==== Excerpted records
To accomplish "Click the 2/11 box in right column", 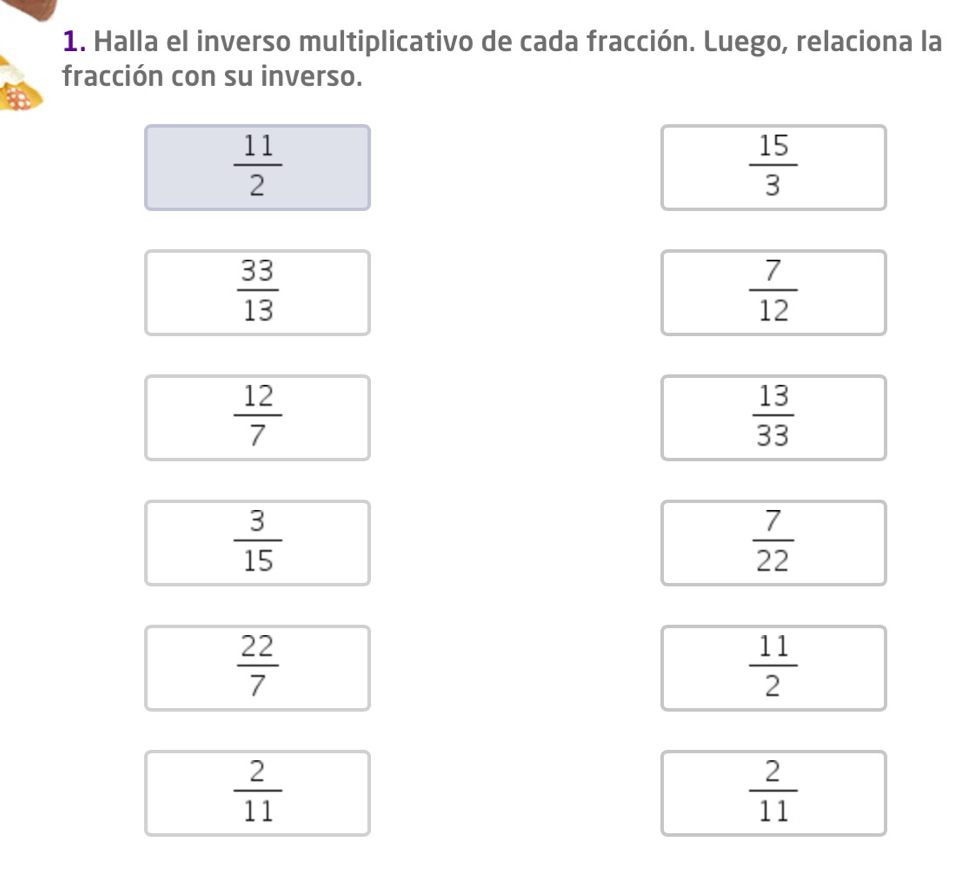I will [773, 793].
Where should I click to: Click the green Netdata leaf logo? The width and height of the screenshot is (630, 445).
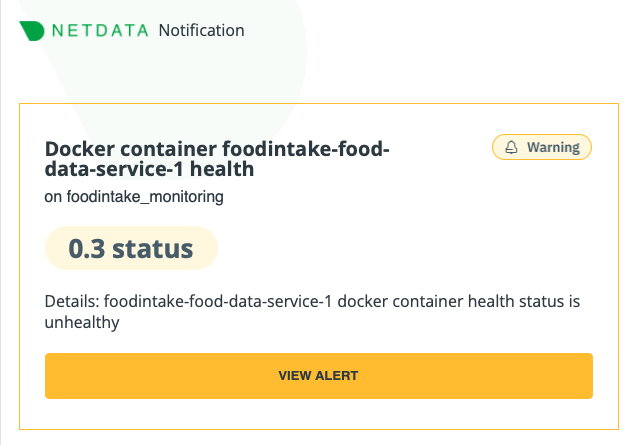pyautogui.click(x=32, y=30)
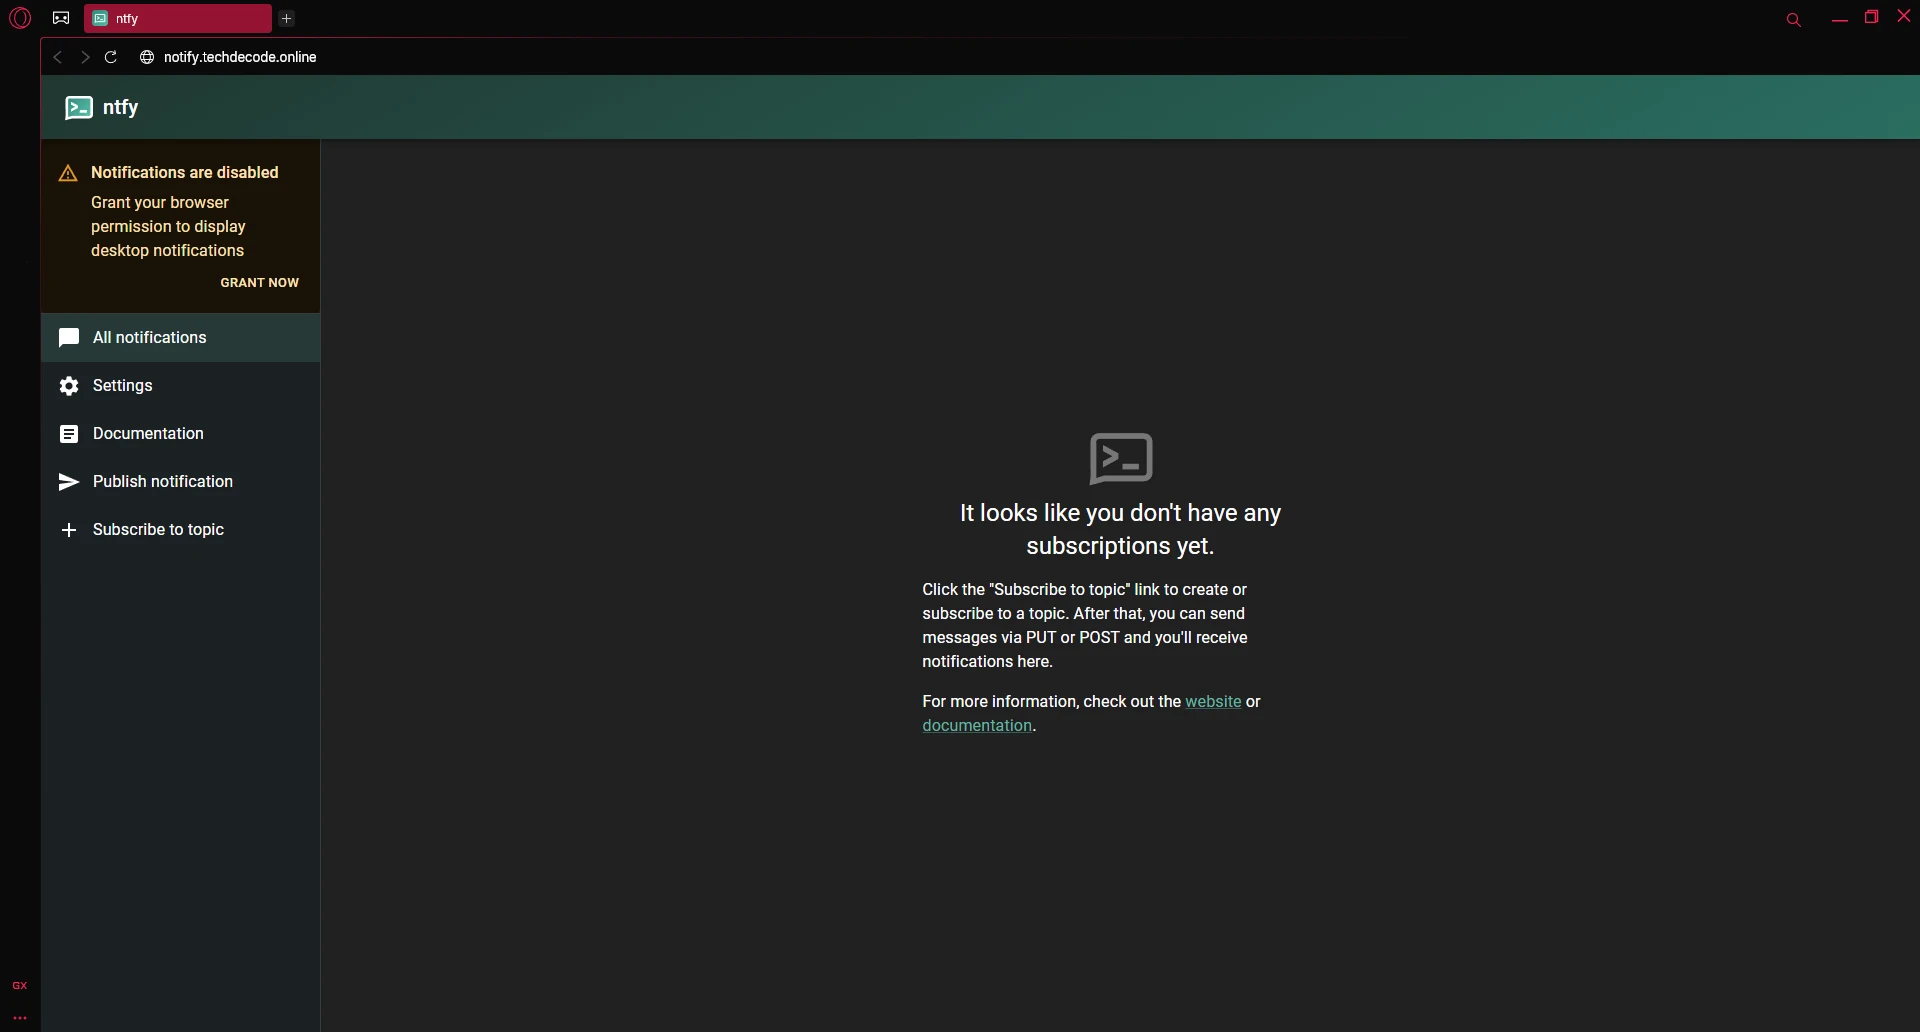Click the Documentation page icon
The width and height of the screenshot is (1920, 1032).
(x=69, y=434)
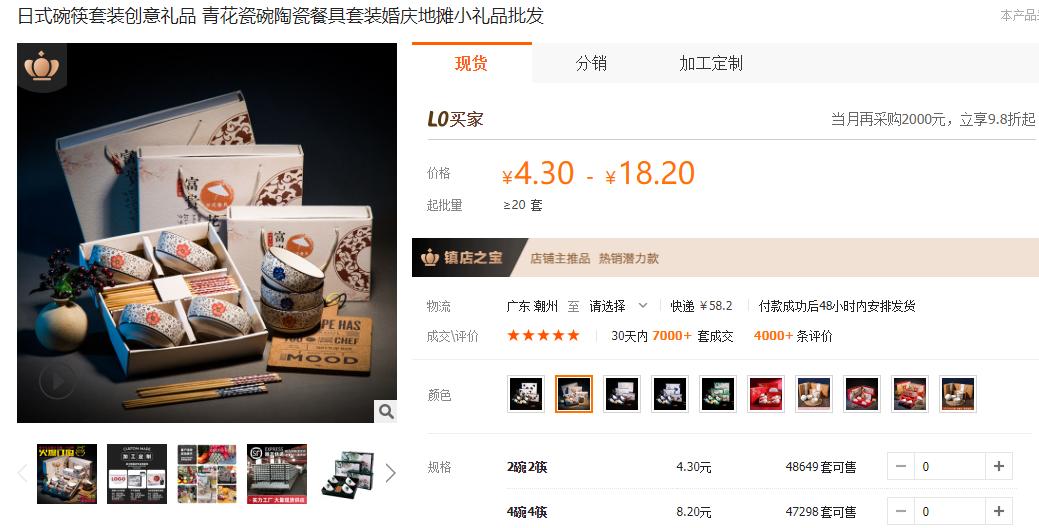Open the first thumbnail under main image

(67, 474)
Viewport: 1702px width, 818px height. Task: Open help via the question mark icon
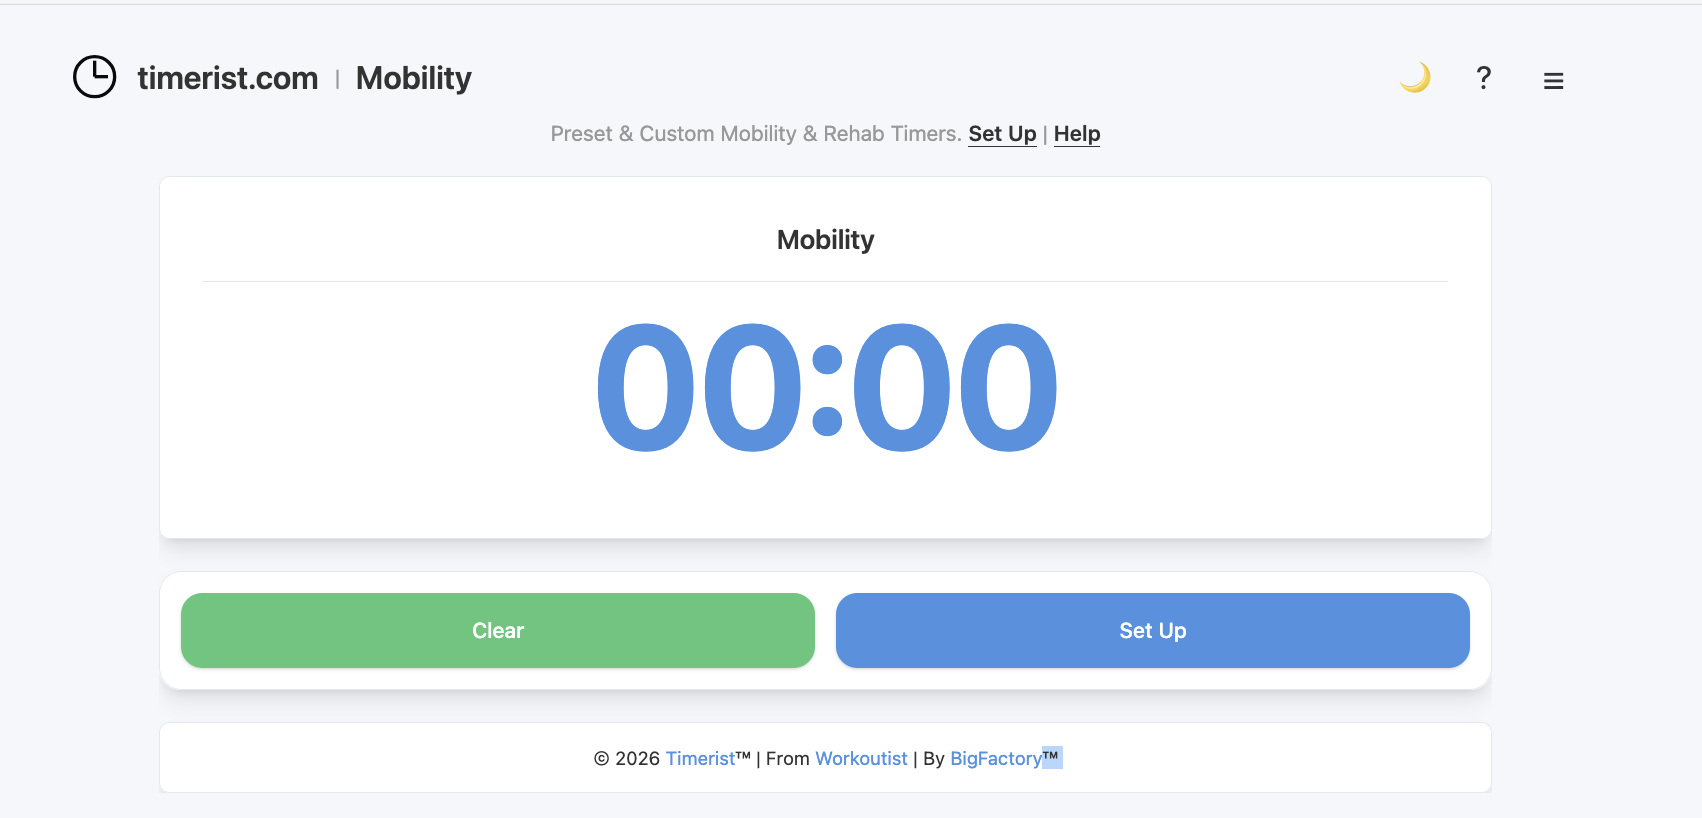tap(1483, 78)
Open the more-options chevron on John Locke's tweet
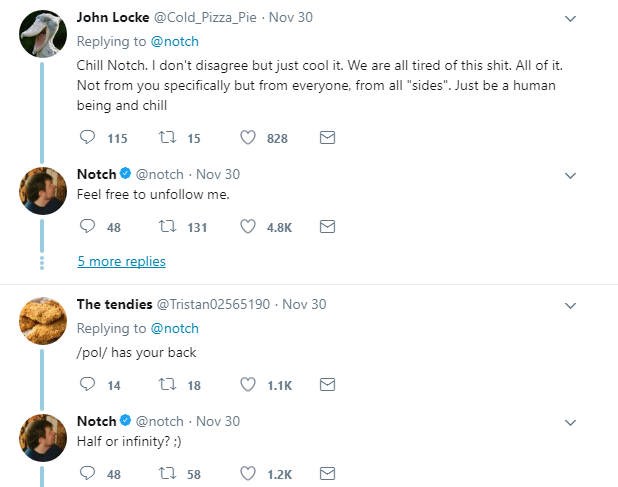This screenshot has height=487, width=618. (x=570, y=19)
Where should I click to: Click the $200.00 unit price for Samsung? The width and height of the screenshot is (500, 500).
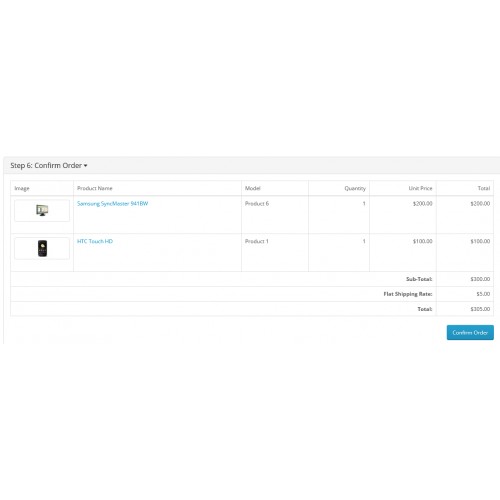click(422, 203)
========
Everything from the line holding "Where should I click to: Click the green" to the close of the records should be written out exactly, both ends included, with pictures omitted.

Where should I click to: Click the green Netdata leaf logo? The width and height of the screenshot is (630, 445).
pyautogui.click(x=32, y=30)
Click the Documentation page icon
The width and height of the screenshot is (1920, 1032).
(x=69, y=434)
Open the first thumbnail under main image

(67, 474)
Viewport: 1702px width, 818px height. Task: Open help via the question mark icon
tap(1483, 78)
Open the more-options chevron on John Locke's tweet
This screenshot has height=487, width=618. (x=570, y=19)
Where should I click to: Click the $200.00 unit price for Samsung? The width and height of the screenshot is (500, 500).
click(422, 203)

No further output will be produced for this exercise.